Так, реформа подорвала основные фонды животноводства, создав условия, не позволяющие содержать племенной скот. Сегодня в РФ меньше крупного рогатого скота, чем было после Гражданской войны, в 1923 году. А население (значит, и число потребителей продуктов животноводства) с тех пор увеличилось почти в полтора раза. Перед реформой, в 1988 г., в РСФСР было 1,43 коровы на 10 человек. В 2001 г. осталось 0,89 коровы, а на 1 января 2006 г. — 0,67 коровы на 10 душ населения. Какие меры предприняло Правительство, чтобы выправить ситуацию? В рамках национального проекта по сельскому хозяйству фермерам дали кредиты на покупку телят — 100 тысяч голов за два года. Это покрывает 2,5 % от ежегодной убыли крупного рогатого скота в РФ. А относительно суммарного сокращения стада за годы реформы (40 млн голов) это величина совершенно несоизмеримая, она составляет всего 0,0013 % потерь.

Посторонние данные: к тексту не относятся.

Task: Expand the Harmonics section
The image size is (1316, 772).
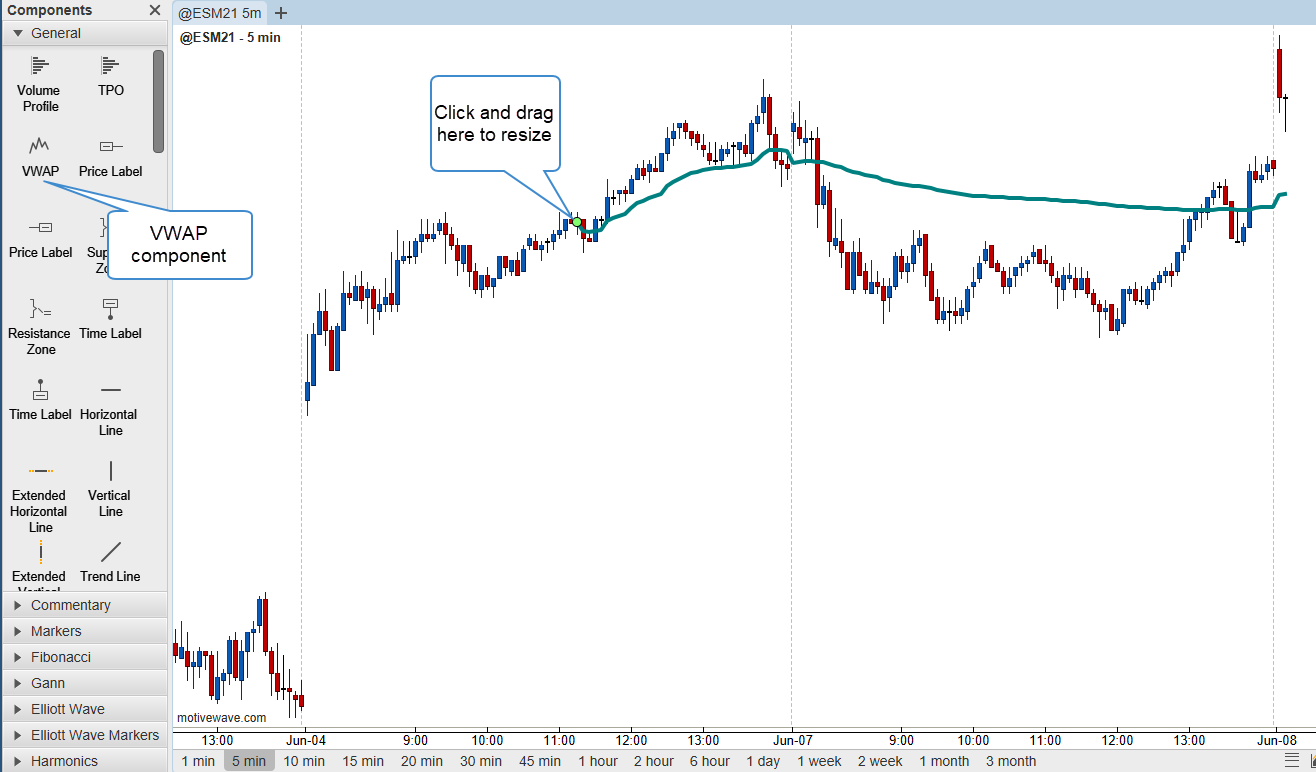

Важным вопросом политики стала в РФ проблема личных сбережений граждан, которые хранились в государственном Сбербанке. Они были незаконно конфискованы правительством Гайдара и превратились в долг государства РФ перед населением. Как сообщил В. В. Путин, «общий объем долга перед населением — я хочу обратить на это ваше внимание — 11,5 триллиона рублей». Была начата выплата небольших сумм вкладчикам старших возрастов, и эти выплаты представлены как решение проблемы. Были даже названы «темпы и объемы этих выплат» — в 2003 г. 20 миллиардов руб., а в 2004 г. 25 миллиардов. Нетрудно применить арифметику и увидеть, что в 2003 г. правительство вернуло населению 1/575 от суммы долга. Это значит, что возвращение долга в таком темпе растянется на 575 лет.